Kids stomping and playing
A new acquaintance of mine is having the exact same issue. They rented a condo and the man downstairs (who owns his unit, which probably makes him more bitter) has even gotten the cops involved (who were unimpressed, let me tell you), all because of one 2 year old boy who happens to be an early riser and has a nasty habit of *gasp* walking on a hardwood floor. Unfortunately, they're thinking of moving just to escape this guy, he even blew an airhorn at the ceiling at them one day and posted the whole thing on Facebook. :(
Anyway. The cops said that they certainly won't do anything and that there just really isn't anything *to* do about it.
Part of living in an apartment is that there is some level of noise from the adjoining apartments. Obviously it's possible to make more noise than is acceptable, but it isn't fair to expect neighbors to make no noise whatsoever either. Kids that age don't weigh much and there's only so hard they can stomp. I think I'd keep them from going nuts as much as possible, but this sounds like her problem more than yours. If she doesn't want kids in adjoining apartments, there are some apartments made for people only age 50 and up, aren't there? But maybe she isn't 50 yet.

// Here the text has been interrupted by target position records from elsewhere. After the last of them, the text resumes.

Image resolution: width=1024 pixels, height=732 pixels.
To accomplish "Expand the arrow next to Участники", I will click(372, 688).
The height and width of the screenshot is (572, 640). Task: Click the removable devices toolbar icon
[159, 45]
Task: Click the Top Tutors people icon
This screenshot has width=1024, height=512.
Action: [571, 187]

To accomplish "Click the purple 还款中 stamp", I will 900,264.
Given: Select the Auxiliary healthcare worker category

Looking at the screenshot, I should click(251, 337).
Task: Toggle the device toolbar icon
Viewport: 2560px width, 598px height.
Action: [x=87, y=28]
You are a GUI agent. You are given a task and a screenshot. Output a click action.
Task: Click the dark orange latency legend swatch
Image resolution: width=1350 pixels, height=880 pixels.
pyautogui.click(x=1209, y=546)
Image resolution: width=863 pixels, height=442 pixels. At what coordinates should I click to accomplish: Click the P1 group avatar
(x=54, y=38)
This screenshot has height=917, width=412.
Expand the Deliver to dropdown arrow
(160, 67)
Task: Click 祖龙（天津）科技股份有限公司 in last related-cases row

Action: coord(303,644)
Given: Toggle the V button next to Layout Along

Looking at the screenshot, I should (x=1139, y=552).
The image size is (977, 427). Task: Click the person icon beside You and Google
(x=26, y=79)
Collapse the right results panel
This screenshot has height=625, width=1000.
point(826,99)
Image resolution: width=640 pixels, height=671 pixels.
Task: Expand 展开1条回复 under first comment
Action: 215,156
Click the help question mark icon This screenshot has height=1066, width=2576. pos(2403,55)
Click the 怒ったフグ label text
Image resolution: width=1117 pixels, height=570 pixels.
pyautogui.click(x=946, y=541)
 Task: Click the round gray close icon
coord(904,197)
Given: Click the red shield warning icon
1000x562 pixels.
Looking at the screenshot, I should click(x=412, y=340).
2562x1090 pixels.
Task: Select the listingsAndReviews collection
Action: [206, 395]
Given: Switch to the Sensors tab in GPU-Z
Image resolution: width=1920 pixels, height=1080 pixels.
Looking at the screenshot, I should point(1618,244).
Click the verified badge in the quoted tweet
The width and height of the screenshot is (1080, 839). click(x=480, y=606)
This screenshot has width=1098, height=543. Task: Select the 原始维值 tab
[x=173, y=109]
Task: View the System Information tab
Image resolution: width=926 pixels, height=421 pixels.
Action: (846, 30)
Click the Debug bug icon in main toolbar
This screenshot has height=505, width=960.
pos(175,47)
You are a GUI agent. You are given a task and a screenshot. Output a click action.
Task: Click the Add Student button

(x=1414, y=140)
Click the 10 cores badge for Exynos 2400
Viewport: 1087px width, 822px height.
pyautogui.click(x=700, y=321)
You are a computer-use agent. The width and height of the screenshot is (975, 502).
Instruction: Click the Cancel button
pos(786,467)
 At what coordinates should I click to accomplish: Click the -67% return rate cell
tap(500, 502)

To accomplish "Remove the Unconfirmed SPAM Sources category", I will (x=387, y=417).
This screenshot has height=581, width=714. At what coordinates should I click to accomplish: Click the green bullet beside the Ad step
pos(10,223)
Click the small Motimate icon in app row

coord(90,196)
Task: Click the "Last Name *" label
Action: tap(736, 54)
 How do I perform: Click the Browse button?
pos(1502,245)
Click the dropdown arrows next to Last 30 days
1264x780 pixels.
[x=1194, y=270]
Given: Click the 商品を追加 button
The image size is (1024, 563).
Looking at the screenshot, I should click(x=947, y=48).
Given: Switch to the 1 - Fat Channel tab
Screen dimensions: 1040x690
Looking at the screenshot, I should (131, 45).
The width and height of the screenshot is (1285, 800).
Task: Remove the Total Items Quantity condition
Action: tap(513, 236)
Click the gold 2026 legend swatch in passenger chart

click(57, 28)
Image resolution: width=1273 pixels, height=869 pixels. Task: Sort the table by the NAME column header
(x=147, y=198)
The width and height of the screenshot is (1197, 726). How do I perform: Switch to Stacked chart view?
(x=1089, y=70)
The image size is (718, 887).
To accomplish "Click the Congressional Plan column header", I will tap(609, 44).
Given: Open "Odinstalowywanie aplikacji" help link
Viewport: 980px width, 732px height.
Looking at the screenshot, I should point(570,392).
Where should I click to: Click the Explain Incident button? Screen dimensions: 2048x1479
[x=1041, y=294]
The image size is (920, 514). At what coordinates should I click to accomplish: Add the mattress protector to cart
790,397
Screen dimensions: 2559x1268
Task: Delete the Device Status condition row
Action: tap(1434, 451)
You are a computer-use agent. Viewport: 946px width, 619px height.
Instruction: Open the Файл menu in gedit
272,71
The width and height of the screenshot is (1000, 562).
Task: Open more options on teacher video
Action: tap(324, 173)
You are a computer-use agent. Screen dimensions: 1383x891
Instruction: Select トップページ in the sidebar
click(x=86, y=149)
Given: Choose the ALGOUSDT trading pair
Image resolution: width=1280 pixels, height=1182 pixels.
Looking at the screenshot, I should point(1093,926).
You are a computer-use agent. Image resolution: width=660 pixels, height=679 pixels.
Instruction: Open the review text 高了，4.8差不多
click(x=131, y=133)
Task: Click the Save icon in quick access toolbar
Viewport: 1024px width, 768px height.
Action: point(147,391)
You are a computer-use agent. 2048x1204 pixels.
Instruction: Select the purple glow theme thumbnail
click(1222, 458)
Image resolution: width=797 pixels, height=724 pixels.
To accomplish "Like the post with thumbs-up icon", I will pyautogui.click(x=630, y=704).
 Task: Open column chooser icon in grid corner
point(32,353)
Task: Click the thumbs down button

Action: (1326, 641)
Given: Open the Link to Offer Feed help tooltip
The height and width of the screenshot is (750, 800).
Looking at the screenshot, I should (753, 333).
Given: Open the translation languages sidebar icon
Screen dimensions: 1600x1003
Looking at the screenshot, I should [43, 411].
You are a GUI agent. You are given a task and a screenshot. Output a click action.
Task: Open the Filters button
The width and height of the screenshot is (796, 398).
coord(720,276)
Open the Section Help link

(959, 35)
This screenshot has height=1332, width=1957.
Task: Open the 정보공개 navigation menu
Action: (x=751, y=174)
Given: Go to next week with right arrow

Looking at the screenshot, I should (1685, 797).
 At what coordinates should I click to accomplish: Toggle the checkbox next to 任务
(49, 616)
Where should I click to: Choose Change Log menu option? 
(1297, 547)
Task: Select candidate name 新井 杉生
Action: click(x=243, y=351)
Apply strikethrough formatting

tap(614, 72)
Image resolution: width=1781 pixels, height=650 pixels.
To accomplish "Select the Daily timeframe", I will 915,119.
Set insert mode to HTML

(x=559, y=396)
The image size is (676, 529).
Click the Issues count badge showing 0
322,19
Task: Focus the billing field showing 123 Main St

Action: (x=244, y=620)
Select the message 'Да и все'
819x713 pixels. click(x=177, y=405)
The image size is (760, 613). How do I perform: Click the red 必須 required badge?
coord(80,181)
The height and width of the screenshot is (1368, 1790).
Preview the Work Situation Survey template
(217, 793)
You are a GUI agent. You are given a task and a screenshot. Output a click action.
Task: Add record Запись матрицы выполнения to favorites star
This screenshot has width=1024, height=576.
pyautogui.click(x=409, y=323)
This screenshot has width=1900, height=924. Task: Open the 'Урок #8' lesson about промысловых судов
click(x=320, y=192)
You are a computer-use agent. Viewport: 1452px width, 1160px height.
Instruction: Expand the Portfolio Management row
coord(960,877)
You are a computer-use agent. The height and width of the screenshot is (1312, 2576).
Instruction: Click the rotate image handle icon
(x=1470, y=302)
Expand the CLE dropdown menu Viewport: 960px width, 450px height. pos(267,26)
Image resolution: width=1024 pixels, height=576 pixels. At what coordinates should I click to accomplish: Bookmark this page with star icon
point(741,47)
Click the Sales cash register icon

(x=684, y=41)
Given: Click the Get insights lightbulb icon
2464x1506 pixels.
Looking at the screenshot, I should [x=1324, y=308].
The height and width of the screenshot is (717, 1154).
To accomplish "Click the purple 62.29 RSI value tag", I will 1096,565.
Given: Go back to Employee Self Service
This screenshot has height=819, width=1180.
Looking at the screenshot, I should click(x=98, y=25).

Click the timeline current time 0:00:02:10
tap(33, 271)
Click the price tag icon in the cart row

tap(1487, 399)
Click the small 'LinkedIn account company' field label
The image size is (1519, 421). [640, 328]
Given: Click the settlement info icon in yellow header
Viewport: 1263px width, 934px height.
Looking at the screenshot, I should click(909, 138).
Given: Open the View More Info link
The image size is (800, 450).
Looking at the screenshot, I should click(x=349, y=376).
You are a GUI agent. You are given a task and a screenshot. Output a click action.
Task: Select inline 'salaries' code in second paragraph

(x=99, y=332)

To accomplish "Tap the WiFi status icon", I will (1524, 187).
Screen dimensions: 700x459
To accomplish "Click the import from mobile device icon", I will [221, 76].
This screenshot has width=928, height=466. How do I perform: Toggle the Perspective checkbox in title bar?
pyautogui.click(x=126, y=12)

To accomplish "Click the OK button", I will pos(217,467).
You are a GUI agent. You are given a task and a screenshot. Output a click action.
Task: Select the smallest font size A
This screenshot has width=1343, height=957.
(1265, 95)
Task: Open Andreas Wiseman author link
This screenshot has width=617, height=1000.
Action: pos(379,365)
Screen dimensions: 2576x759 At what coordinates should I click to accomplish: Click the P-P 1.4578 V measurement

I guess OTOH if you couldn't hear her knock maybe they are getting too loud? I don't know your apartment layout but I guess I don't want to assume she is completely wrong when I don't know that much about the situation. Kids have to be free to make a certain amount of noise in their own house, but there's still the concept of "indoor voices" and "outdoor voices."
It can't be easy to live in an apartment with kids. I have lived in apartments, but not since I had kids. I remember living under a stomper, but it wasn't that big of a deal, and that was a large adult. There's no way little kids could make such a big racket just walking around. Unless they're jumping off furniture maybe? I guess I'd keep that from happening, but they can't be expected to not move around either.
If I were you, I'd try to be a bit more conscientious about excess thumping and possibly limit the more active play to a specific part of your apartment.
Really? How can you get a 2 yr old to not excessively "thump"?? What does that even mean? Make them tiptoe?
I live in a 2 BR apt as well with my 4yr old and 2.5 yr old. We live on the 2nd floor. There are certain things I try to get them not to do - like chase each other in the house, jump off the couch or their bed, bounce balls in the house, etc. But they are young kids and I don't want to give them anxiety about not making noise. They like to wrestle and march and skip, etc and I just don't always stop them. DS2 likes to get up pretty early, like 6am - so I do make sure he isn't loud until its an appropriate morning time. But then they are in bed by 8:30pm or so and we're not home all day, so I really don't worry too much because I figure we're really not keeping our downstairs neighbors up at ungodly hours of the night and if they didn't want to deal with it they would not have moved into an apt and they most certainly would have made sure to get an apt on a higher floor.
Not only that, but I grew up with a Dad who hated pounding and thumping and we'd always get in trouble for it when playing upstairs in our room; in a house we owned. I never wanted my kids to worry too much about making noise the way I did growing up.
Now, our upstairs neighbors have 2 kids and they are stompers. They are pretty loud actually. Like sometimes it sounds like they are upstairs by themselves with a herd of elephants with them. We have not complained yet as having kids of our own, we can understand to some extent. The problem with them is they do not go to bed at a decent hour. The kids will be up until 10 or 11pm at night jumping around chasing each other. The other night the younger boy was in the stairwell at 12:30am having a tantrum! But honestly, when they are doing it during the day I hardly notice.
Well that's good news! I was going to chime in that my parent's owned a 2 family up/down that I grew up in - we had the first floor 3 bedroom, and rented the 2nd floor which was 2 bedrooms. When the old guy, long time tennant, passed away, my parents were excited to clean up the place (he was a smoker) but were not sure what we'd get moving in and they though they got lucky when a friend of the family had an acquaintance look at the place - young couple with a baby. They moved in, and while the baby was quiet, the adults were not!! Every other conversation was "F you" and "go to hell!"...and apparently they had a lot of make up sex bc my parents go to hear it every night :-P Moral of the story, sharing walls with strangers almost never works out well!
When people complain about children being children, I just think that deep down they don't like children (which means they have some major issues). If you guys had a dog she would complain about that. If you had a goldfish she would complain. Some folks are in the habit of complaining. Be happy, raise your kids, be kind to her if you see her. The rest is her responsibility.
I think if it is late at night or early AM noise on a regular basis, I can understand her concern, but other than that....sorry! It's an apartment!
I have been that annoying neighbor to an extent...but only when the noise was excessive and went on past 11:00 PM or so and only when I had babies or young children who needed to sleep. I never approached the neighbors myself..I went through the leasing office or the landlord...or in a couple of cases the police (loud parties that occasionally led to fights).